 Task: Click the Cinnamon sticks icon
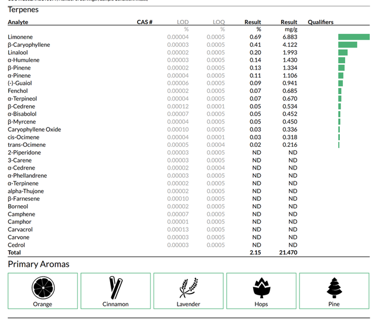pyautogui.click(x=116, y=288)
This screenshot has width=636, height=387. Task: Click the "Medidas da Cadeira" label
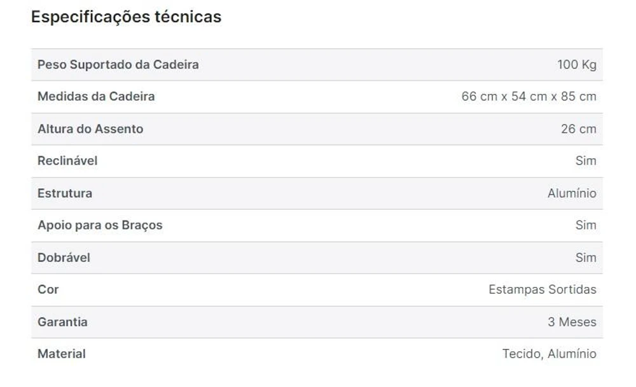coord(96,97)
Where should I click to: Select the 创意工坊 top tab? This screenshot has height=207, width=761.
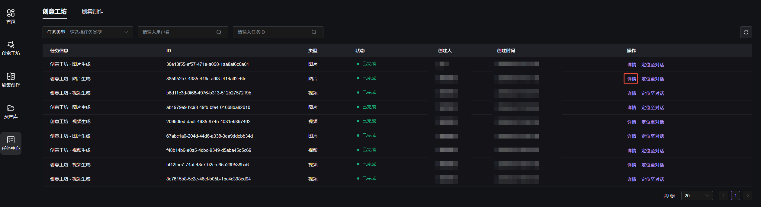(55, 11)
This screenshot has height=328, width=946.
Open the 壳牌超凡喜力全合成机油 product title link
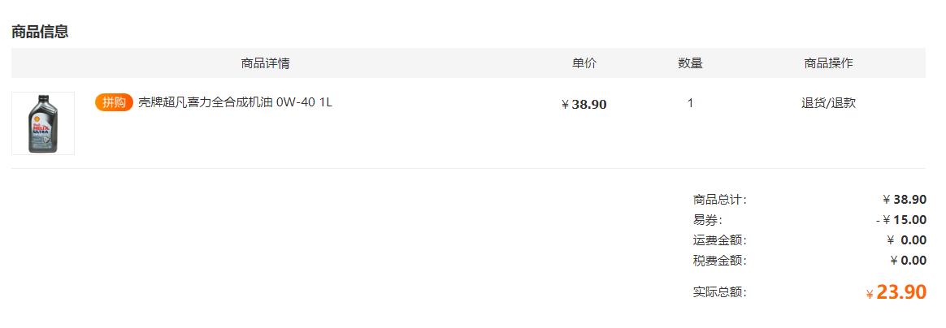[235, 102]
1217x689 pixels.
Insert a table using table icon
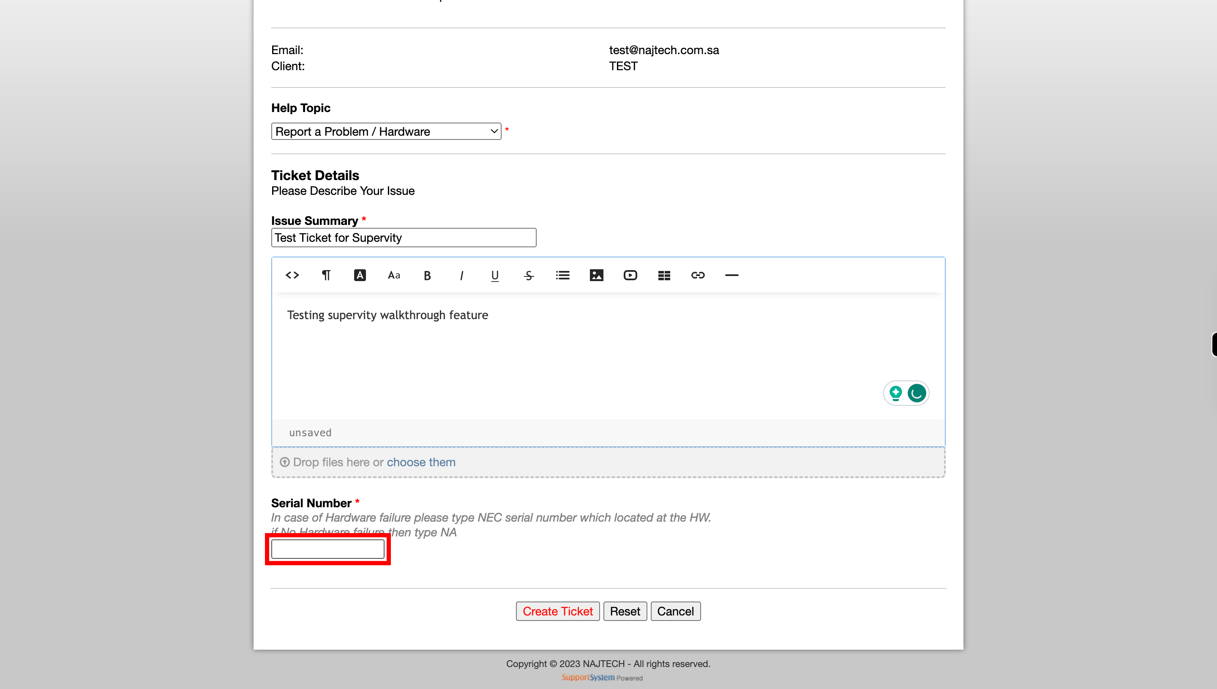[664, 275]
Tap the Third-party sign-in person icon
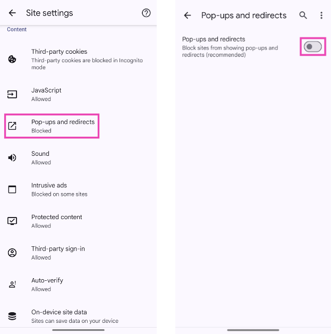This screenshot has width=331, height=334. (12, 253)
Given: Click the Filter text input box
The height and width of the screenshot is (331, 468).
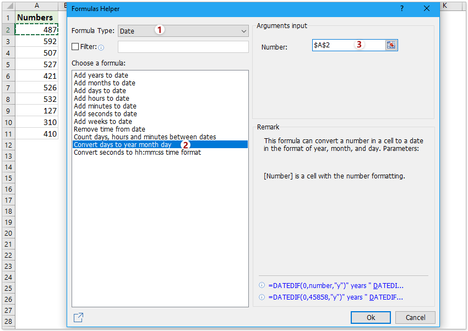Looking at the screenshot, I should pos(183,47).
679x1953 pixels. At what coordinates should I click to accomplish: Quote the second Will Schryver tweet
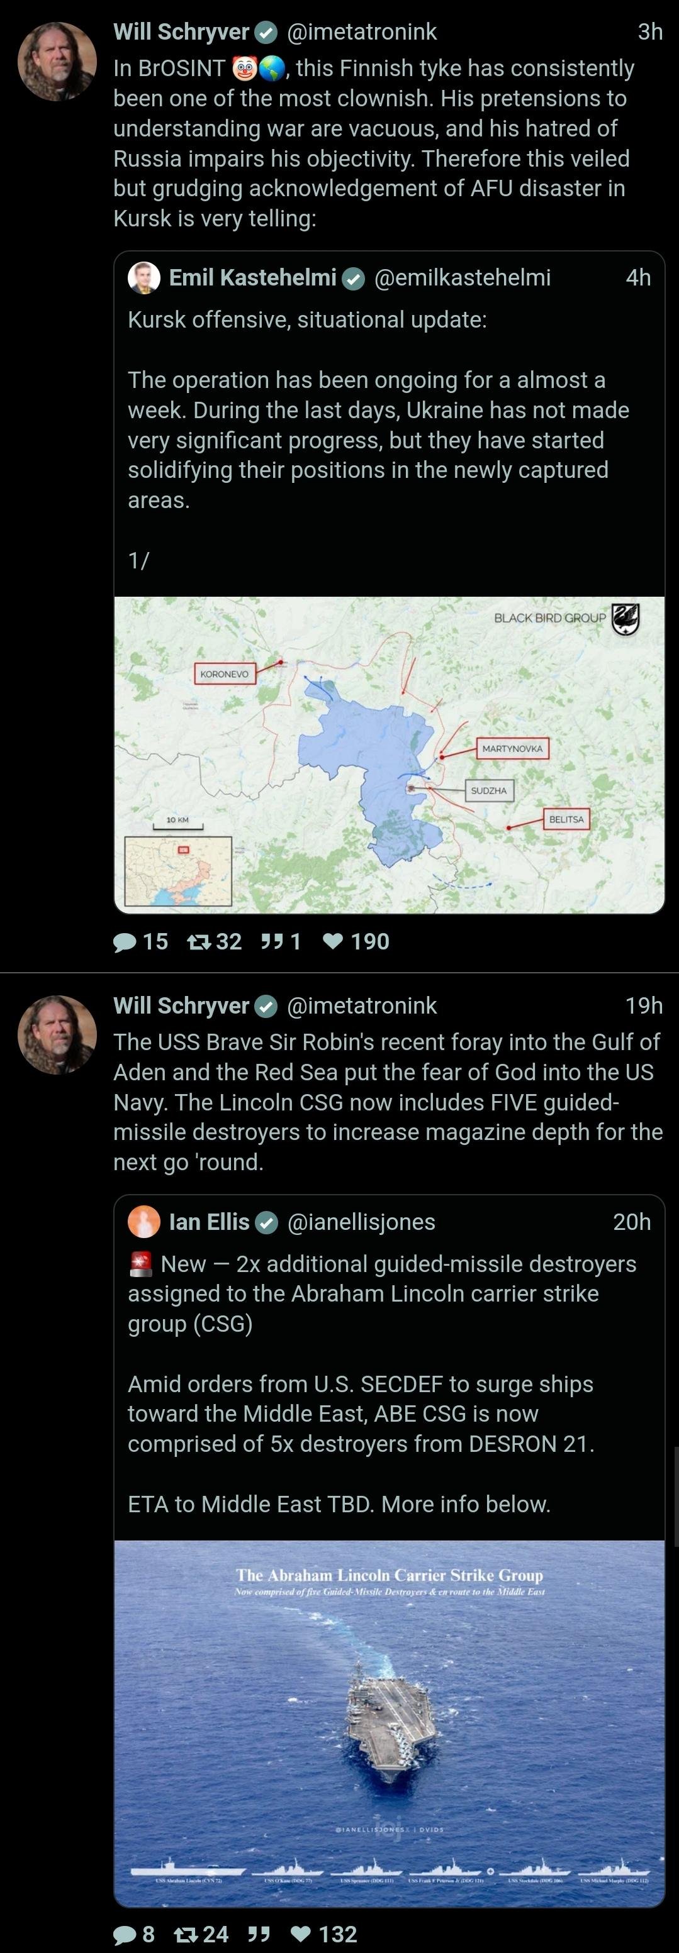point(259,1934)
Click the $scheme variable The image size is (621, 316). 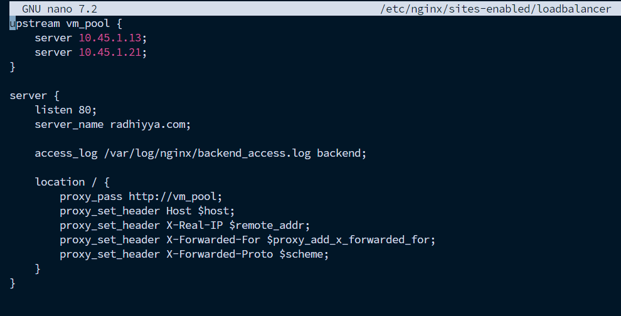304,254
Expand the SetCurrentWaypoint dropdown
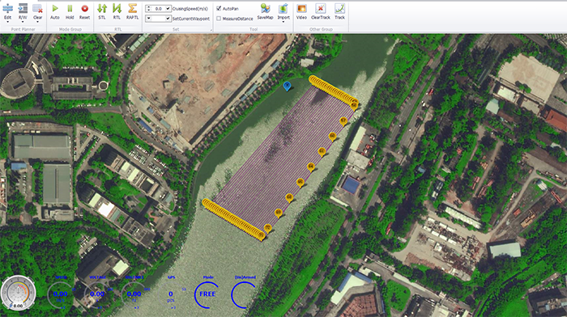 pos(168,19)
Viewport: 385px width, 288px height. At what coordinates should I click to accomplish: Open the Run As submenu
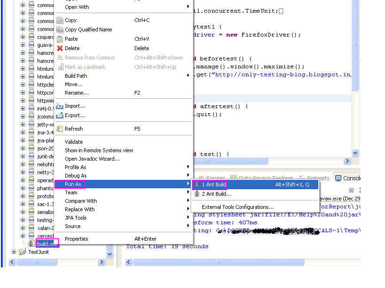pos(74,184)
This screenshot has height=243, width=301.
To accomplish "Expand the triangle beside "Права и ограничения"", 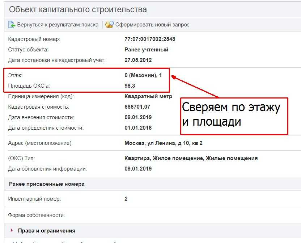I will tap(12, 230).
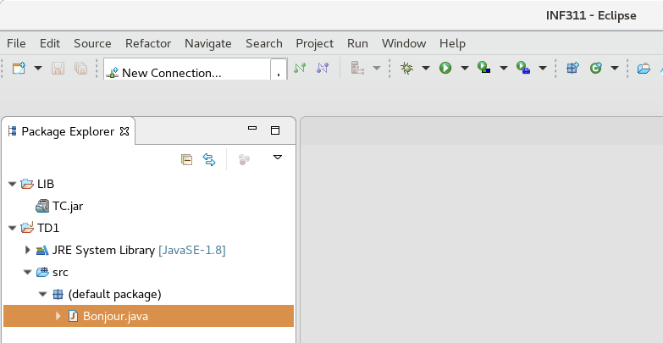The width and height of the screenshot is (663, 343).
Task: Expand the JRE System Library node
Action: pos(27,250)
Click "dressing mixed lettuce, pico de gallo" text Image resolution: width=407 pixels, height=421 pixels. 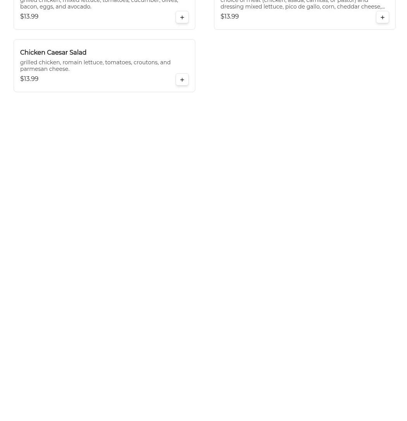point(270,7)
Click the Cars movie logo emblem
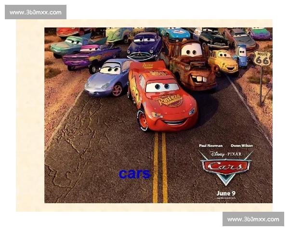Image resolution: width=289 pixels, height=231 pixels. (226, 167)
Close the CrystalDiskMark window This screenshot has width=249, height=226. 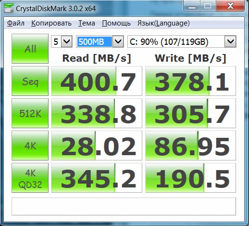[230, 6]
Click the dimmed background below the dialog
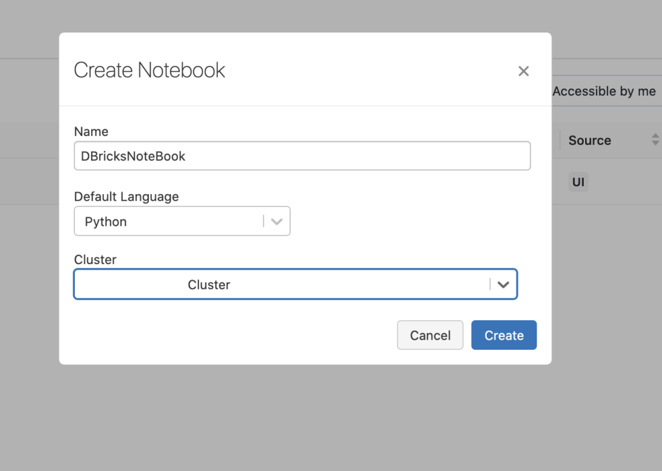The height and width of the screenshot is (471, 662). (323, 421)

=======

#### [Exercise objective]
Provide an exact copy of only the lines from the beginning of the entries through the line containing "Given: Click the Filter text input box", both ends included, with no pictures.

#### [Solved problem]
 Task: Click the Cinnamon sticks icon
pyautogui.click(x=116, y=288)
This screenshot has width=636, height=387. Task: Click the "Medidas da Cadeira" label
coord(96,97)
Where should I click to: Select the 创意工坊 top tab? This screenshot has height=207, width=761.
(55, 11)
This screenshot has height=328, width=946.
Open the 壳牌超凡喜力全合成机油 product title link
[235, 102]
1217x689 pixels.
Insert a table using table icon
[664, 275]
Tap the Third-party sign-in person icon
This screenshot has width=331, height=334. (12, 253)
Given: Click the Filter text input box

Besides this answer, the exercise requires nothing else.